How will you ensure gender equality at Varsity?
Gender equality is a topic that is really important to me personally. Growing up as one of 5 daughters, my dad has always encouraged me to get involved in sport and not ever let anything hold you back. Hence why my dissertation topic is centred around equal representation for women in sport. I would ensure gender equality by promoting, publishing and organising events in complete equity.
You talk in your manifesto about holding networking events in the Autumn and Spring. How would you get people to engage with these events?

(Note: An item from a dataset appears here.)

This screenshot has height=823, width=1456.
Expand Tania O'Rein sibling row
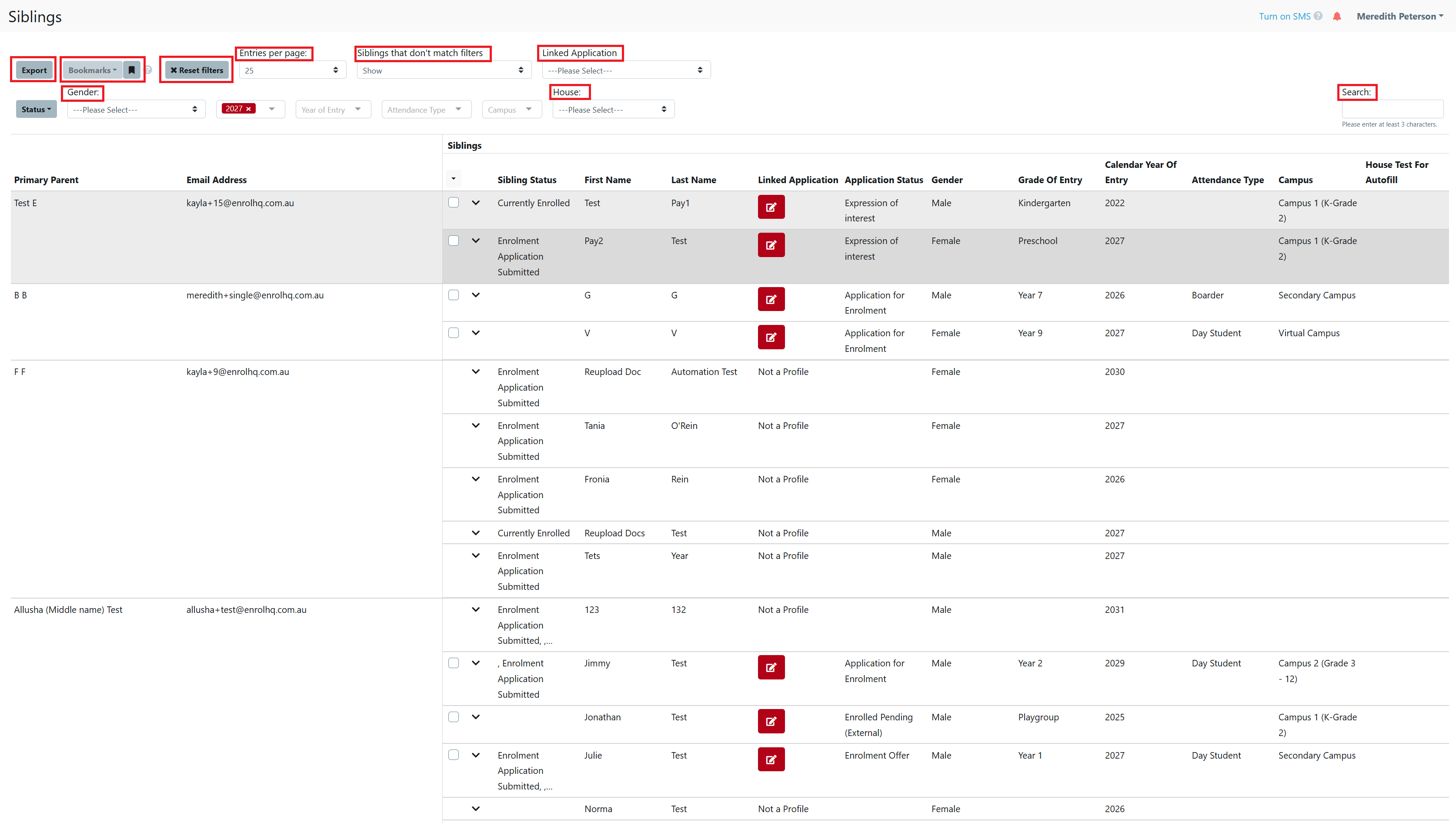(x=475, y=425)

I would set up an open group/page that all members of sport clubs would be invited to. On the page, I would post the the networking events so everyone on the page would be aware. I would try to incorporate as much diversity into the event to attract a diversity of people to the event. I would contact an abundance of sport clubs and societies to help run the event through members of the groups. The event would be student-led, with a range of volunteers helping to organise it from sport clubs and societies. It would mutually beneficial, giving all the societies and sport clubs involved exposure. For example, societies could provide the musical entertainment, student photographers could use the event for work experience and build portfolios as mentioned earlier and it could be an event fuelled by the combined effort from a range of different societies and sports clubs.
You mention in your manifesto that you want IMS sport to be more integrated. How do you plan to do this?
This point comes from seeing the huge benefits of having IMS integrated into my own club, with increased attendance to socials and greater involvement within club events throughout the year. If elected, I plan to integrate IMS into sports clubs more effectively by setting up support and networking groups for IMS Executives, IMS Secretaries and Sport Clubs themselves, as-well as multiple online support groups to make communication easy and efficient. I would build upon initiatives such as the IMS All-Star Event that was meant to happen this year. This point comes from seeing the huge benefits of having IMS integrated into my own club, with increased attendance to socials and greater involvement within club events throughout the year. Ultimately, I think that everyone should have access to all aspects of sport at UoN!